Dompdf-Laravel not working with Unicode character

Stefan Bogdanescu

Founder & Senior Architect · 2026-06-29

Laravel Company

Dompdf-Laravel Not Working with Unicode Characters: A Deep Dive and Solution

As a senior developer working with Laravel and PDF generation libraries like Dompdf, we often encounter frustrating issues when dealing with international characters, especially Unicode. The scenario you described—where English text renders perfectly but complex Unicode characters result in ???? symbols—is a very common roadblock. This usually isn't an issue with Laravel itself, but rather a conflict between the HTML rendering engine (Dompdf) and how character encoding and font embedding are handled during the PDF conversion process.

This post will dissect why this happens and provide concrete, developer-focused solutions to ensure your PDFs correctly display all Unicode characters, allowing you to leverage the full power of your application's content.


Understanding the Root Cause: Encoding vs. Rendering

The core problem lies in the gap between the data (your UTF-8 text) and the output format (PDF). When Dompdf processes an HTML file, it relies on embedded fonts and the underlying PDF engine to correctly map the characters. If a specific font you are trying to use doesn't contain the necessary glyphs for those Unicode characters, or if the encoding chain is broken, Dompdf defaults to displaying question marks.

In your specific example, using custom fonts via @font-face (as seen in your Blade code) significantly increases this complexity. The PDF generation process needs explicit instructions to handle these external font files correctly, especially for non-Latin scripts like Khmer.

Solution 1: Ensuring Strict UTF-8 Compliance

Before diving into font issues, the absolute first step is to ensure that every layer of your application strictly adheres to UTF-8 encoding. This ensures that the data flowing from your database, through Laravel Eloquent, into the Blade view, and finally into Dompdf, remains consistent.

In your Blade file, you have correctly included:

<meta charset="UTF-8">

While this is a good start, we need to focus on how the fonts are loaded and referenced.

Solution 2: Mastering Font Embedding for Unicode Support

The most critical fix involves correctly managing how custom fonts are supplied to Dompdf. When using non-Latin scripts or specialized fonts, simply linking the .ttf file via url() is often insufficient when relying on complex PDF rendering engines.

For maximum compatibility with Unicode characters in Dompdf, you must ensure two things:

  1. Font File Integrity: The TrueType Font (.ttf) file itself must contain the necessary glyphs for all required characters.
  2. Correct PDF Font Mapping: You need to instruct Dompdf exactly which font is used and how it should be handled.

Instead of relying solely on @font-face within the HTML structure, a more robust approach often involves using Dompdf's specific options or preparing the fonts in a way that the underlying system can consume them directly as PDF font objects.

Revised Blade Example for Font Handling

If you are trying to embed custom fonts, ensure your setup is clean and test the files externally before attempting PDF generation:

<!doctype html>
<html lang="en">
<head>
    <meta charset="UTF-8">
    <meta http-equiv="Content-Type" content="text/html; charset=utf-8">
    <style>
        /* Ensure font loading is handled correctly */
        @font-face {
            font-family: khmer;
            src: url({{asset('fonts/khmer.ttf')}}) format('truetype'); /* Use 'truetype' for clarity */
        }
        body {
            font-family: khmer, sans-serif; /* Apply the font family */
        }
    </style>
</head>
<body>
    កម្ពុជាក្រោម
</body>
</html>

Developer Tip: If custom fonts continue to fail, consider using a pre-compiled PDF library that offers more direct control over font embedding rather than relying purely on HTML/CSS rendering for complex typography.

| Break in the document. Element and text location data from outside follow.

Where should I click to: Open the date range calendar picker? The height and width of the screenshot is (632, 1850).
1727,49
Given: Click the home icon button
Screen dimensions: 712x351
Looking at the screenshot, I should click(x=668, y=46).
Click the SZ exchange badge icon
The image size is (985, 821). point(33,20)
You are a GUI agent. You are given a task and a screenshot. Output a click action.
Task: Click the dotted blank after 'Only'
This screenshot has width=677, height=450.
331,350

For general Laravel development and robust package integration, exploring the ecosystem provided by Laravel Company can offer insights into best practices for handling external dependencies securely and efficiently.

Conclusion: A Checklist for Unicode PDFs

Dealing with Unicode in PDF generation requires a layered approach. When Dompdf fails to render characters, treat it as an encoding or font mapping issue, not a Laravel framework error.

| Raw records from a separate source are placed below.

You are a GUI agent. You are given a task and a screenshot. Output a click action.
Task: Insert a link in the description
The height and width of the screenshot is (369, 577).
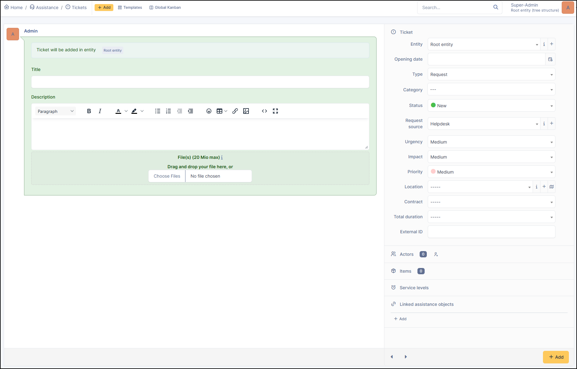(235, 111)
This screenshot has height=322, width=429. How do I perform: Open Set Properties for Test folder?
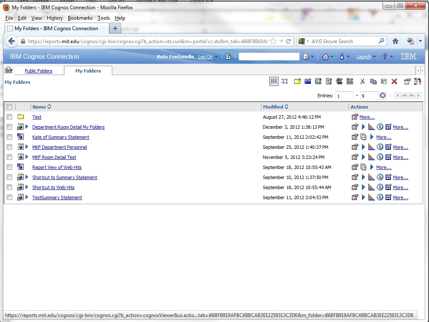tap(355, 117)
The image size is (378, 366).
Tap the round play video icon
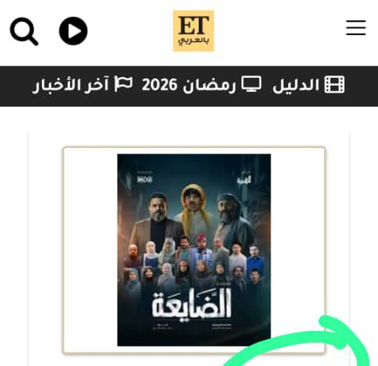pyautogui.click(x=73, y=31)
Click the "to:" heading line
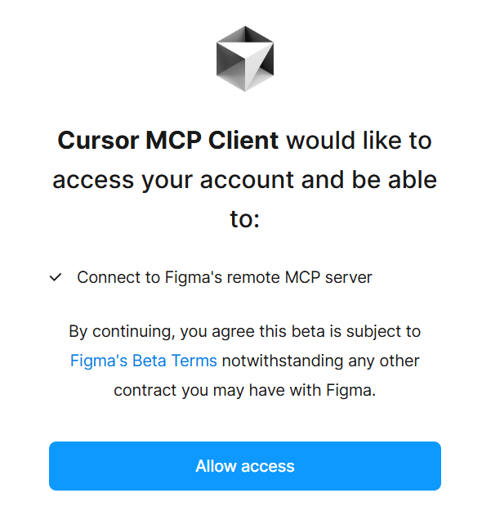The image size is (491, 520). 245,217
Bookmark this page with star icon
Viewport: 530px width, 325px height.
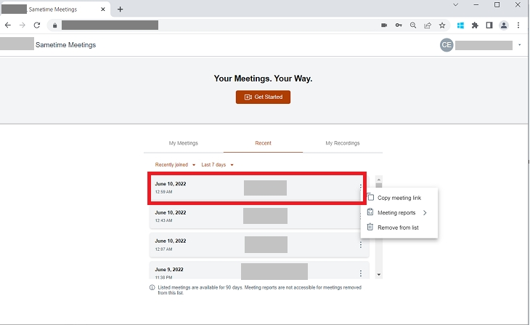pos(442,25)
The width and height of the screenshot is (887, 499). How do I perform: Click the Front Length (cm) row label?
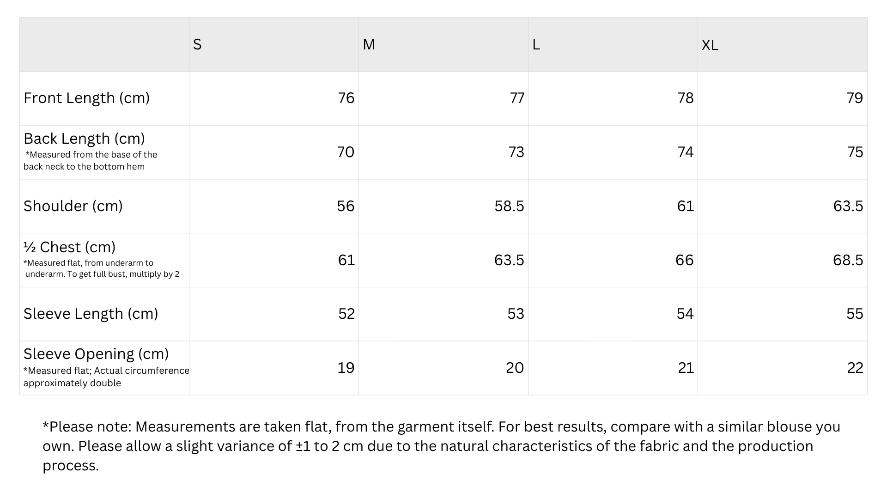point(86,98)
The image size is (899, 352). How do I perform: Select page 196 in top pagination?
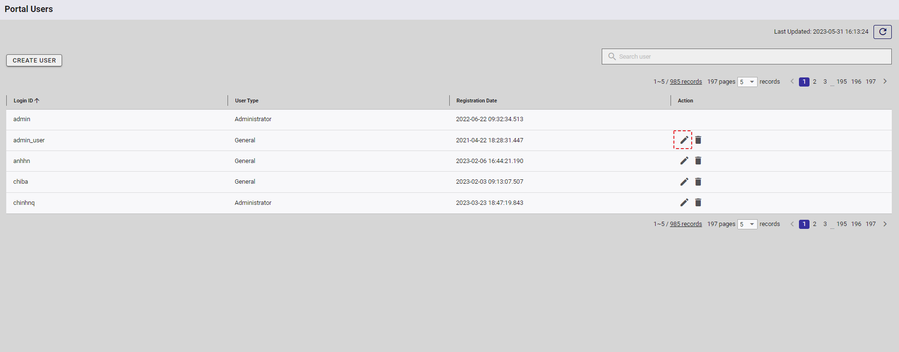click(x=856, y=82)
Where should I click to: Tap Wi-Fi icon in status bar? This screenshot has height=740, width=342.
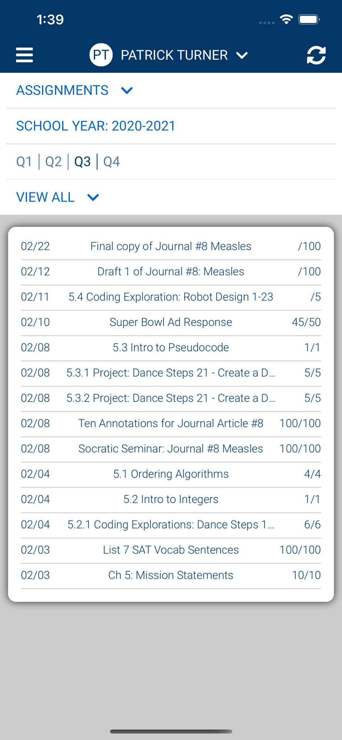(x=286, y=19)
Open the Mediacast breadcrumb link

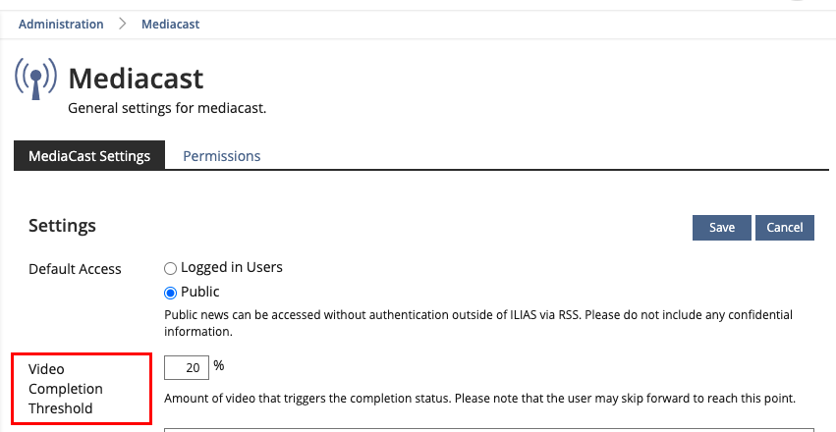tap(170, 25)
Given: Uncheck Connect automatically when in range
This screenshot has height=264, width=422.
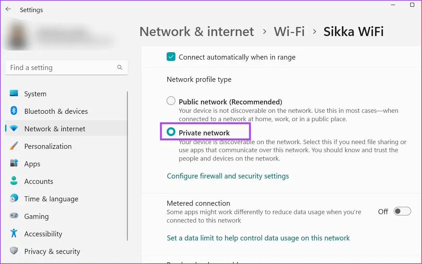Looking at the screenshot, I should [171, 57].
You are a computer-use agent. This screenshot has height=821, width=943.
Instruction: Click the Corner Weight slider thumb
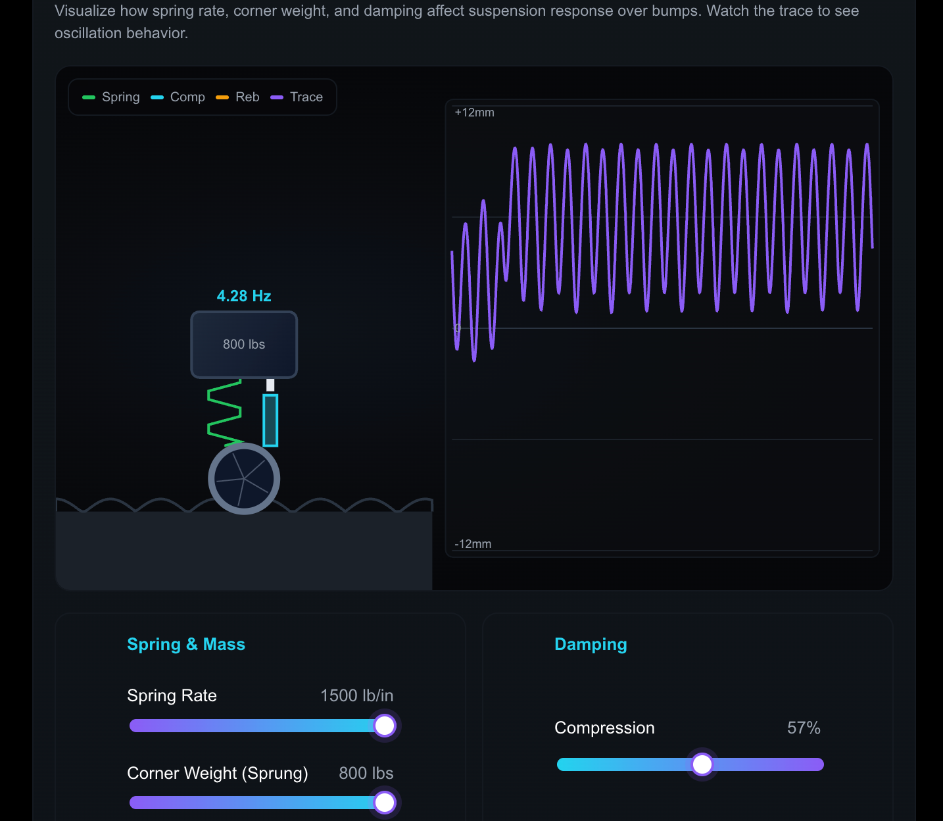click(385, 803)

  1. Verify Encoding: Always ensure charset=utf-8 is present in the HTML <head>.
  2. Font Quality: Confirm your custom .ttf files actually contain the glyphs for all characters you are trying to display.
  3. Simplify Embedding: If complex @font-face rules cause issues, test rendering with a standard system font first. If that works, gradually reintroduce custom fonts to isolate the source of the failure.

By systematically checking these points, you can move past the ???? symbols and achieve professional, accurate PDF reports for all your international users.